**** Exercise text ****

There are over 37 million people in the U.S. who already have diabetes, more than 11% of the popular, while another 96 million have prediabetes, meaning very close to 50% of the entire US population either has one of these conditions. 

One of the most common results of having the disease is foot amputation; in fact, 25% of the hospital admissions among diabetics are for the foot lesions and of those presenting with diabetic foot, 40% require amputations. Yet, when surveyed, 65 percent said they did not believe they were not at risk for amputation and just 1 in 4 said they understood the signs and symptoms of conditions that can lead to an amputation.

It’s the prevalance of the problem, and the lack of education, that led the American Diabetes Association to announce a new initiative called the Amputation Prevention Alliance, designed to address the challenge of preventable amputation.

**** Provided material ****

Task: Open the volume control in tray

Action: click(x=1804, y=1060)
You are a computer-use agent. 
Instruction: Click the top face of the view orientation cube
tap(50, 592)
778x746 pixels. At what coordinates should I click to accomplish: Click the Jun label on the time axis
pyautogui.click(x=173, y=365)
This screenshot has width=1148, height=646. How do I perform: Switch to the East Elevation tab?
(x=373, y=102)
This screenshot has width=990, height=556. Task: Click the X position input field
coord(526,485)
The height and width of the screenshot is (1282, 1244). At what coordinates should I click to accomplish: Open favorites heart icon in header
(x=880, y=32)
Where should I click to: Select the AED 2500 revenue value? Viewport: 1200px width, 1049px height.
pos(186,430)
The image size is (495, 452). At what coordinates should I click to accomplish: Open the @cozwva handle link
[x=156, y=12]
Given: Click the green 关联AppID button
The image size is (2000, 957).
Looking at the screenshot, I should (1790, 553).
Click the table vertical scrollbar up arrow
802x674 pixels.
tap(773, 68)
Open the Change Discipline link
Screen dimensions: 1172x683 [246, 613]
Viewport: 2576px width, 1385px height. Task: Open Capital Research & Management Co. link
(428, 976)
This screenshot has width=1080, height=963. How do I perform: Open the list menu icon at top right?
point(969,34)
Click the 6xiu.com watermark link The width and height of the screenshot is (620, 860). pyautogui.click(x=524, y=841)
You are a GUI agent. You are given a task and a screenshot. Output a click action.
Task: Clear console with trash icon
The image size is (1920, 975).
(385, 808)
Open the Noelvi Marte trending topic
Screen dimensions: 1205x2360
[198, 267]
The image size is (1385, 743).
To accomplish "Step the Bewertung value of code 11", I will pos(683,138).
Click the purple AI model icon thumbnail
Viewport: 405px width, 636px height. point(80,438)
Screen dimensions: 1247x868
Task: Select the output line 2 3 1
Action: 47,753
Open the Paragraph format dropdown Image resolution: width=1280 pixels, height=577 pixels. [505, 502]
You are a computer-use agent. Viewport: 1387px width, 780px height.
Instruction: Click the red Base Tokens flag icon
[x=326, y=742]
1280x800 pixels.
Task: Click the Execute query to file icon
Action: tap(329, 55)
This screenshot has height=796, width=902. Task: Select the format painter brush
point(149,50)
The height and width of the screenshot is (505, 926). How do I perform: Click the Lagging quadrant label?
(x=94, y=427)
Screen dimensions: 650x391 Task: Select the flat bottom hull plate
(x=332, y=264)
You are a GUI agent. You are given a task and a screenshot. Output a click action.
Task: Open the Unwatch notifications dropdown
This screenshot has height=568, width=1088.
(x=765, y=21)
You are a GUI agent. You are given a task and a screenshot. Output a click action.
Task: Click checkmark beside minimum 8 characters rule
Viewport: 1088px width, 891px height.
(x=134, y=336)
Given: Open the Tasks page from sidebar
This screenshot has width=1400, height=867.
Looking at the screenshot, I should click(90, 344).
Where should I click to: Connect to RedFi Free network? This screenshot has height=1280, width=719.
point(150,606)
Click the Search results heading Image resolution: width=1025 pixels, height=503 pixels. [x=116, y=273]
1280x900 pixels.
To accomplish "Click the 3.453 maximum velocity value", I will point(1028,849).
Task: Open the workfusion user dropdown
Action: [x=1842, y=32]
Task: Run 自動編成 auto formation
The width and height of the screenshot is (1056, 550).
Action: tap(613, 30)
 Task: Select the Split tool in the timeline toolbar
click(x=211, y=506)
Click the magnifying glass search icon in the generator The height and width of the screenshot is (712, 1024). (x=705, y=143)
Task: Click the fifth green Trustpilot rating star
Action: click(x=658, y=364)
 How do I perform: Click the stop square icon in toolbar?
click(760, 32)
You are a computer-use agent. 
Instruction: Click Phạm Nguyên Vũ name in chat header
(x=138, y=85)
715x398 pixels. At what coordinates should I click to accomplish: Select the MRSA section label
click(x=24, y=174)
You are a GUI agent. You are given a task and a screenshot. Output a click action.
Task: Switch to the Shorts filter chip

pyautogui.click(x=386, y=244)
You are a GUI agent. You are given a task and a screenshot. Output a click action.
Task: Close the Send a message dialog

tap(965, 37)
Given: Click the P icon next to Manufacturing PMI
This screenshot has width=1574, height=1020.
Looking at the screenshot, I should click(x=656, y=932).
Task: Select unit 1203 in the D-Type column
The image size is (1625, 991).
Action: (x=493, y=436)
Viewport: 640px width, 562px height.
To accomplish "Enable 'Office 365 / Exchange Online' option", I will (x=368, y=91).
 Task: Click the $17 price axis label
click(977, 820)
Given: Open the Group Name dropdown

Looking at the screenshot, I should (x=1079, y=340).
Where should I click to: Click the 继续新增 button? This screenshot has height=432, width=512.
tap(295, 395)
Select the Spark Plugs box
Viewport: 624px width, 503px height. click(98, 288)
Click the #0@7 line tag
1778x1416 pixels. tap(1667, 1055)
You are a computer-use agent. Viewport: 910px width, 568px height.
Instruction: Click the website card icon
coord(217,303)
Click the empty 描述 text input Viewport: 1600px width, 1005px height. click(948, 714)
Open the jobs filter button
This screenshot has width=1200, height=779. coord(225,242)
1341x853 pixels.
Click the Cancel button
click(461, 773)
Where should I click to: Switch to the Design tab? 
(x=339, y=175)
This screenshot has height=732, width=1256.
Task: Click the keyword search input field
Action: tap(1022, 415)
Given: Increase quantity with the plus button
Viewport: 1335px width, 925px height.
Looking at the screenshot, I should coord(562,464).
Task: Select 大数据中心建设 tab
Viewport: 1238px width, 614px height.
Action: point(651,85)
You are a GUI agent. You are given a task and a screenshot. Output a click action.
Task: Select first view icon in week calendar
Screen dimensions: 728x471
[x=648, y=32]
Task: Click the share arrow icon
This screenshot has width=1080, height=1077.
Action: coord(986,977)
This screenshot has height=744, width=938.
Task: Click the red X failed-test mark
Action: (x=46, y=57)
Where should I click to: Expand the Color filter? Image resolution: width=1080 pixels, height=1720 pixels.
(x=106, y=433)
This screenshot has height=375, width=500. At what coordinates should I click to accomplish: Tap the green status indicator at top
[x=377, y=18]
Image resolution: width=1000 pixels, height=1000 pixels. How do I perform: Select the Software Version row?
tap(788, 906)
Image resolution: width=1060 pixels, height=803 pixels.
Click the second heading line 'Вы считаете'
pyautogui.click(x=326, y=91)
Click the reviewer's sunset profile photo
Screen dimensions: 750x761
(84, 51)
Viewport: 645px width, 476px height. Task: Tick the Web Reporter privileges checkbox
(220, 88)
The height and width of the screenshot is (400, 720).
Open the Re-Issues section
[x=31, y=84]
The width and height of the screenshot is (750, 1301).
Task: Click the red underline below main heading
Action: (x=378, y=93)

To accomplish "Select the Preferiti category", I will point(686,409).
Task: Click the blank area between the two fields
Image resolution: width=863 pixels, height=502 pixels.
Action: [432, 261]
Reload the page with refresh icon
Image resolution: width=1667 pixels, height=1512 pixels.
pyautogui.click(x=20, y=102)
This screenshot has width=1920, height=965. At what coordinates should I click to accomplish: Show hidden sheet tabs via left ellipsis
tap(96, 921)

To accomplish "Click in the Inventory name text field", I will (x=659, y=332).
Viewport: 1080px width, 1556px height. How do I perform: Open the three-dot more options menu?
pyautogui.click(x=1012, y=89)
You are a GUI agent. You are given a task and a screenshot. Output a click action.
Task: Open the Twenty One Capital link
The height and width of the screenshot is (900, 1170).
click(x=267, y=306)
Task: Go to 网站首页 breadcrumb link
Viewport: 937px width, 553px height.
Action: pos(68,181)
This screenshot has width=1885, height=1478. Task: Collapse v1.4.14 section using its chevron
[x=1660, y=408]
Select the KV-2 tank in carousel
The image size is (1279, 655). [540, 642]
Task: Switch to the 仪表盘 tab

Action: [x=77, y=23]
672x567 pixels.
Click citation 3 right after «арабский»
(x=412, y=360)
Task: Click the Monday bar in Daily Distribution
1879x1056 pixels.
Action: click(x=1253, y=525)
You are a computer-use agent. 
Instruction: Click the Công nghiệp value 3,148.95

****

▶ Tasks to perform
[1] According to the diabetes and amputation text, why did the American Diabetes Association announce the Amputation Prevention Alliance? Answer in one to three sentences.
[2] Extend the diabetes and amputation text, starting after its last sentence.
None of the records are needed for the work that comes next.

▶ Answers given
[1] The American Diabetes Association announced the Amputation Prevention Alliance because of how widespread the problem of amputation is and how little people know about it. The initiative was designed to address the challenge of preventable amputation.

[2]
The initiative is being launched with partners that include Abbott, developer of medical devices, including glucose monitors; Cardiovascular Systems, developer of solutions for treating peripheral and coronary artery disease; CLIschemia Global Society, a company whose mission is to improve quality of life by preventing amputations and death due to Critical Limb Ischemia; and Podimetrics, a care management company that is looking to eradicate diabetic foot ulcers. 

“The Amputation Prevention Alliance is the dedicated initiative that we need to reduce the number of diabetic amputations and improve the quality of life for millions of Americans who have been invisible for far too long,” Podimetrics CEO and co-founder Dr. Jon Bloom told VatorNews.

“Our collaboration rose out of our shared desire to finally put an end to unnecessary amputations for those living with advanced diabetes.”

Diabetic amputations are commonly the result of diabetic foot ulcers, he explained. As diabetes advances, nerve damage called diabetic neuropathy can occur and damaged tissue struggles to heal. 

“Peripheral neuropathy is the most common form of diabetic neuropathy, where the feet and legs are affected first. Later, the hands and arms can also be affected. Patients at risk for diabetic foot ulcers or complications often might not even feel a sore forming on their foot. All the while, the sore is getting worse and not healing well due to increased blood sugar levels. Eventually, these sores can advance and require diabetic amputation,” he said.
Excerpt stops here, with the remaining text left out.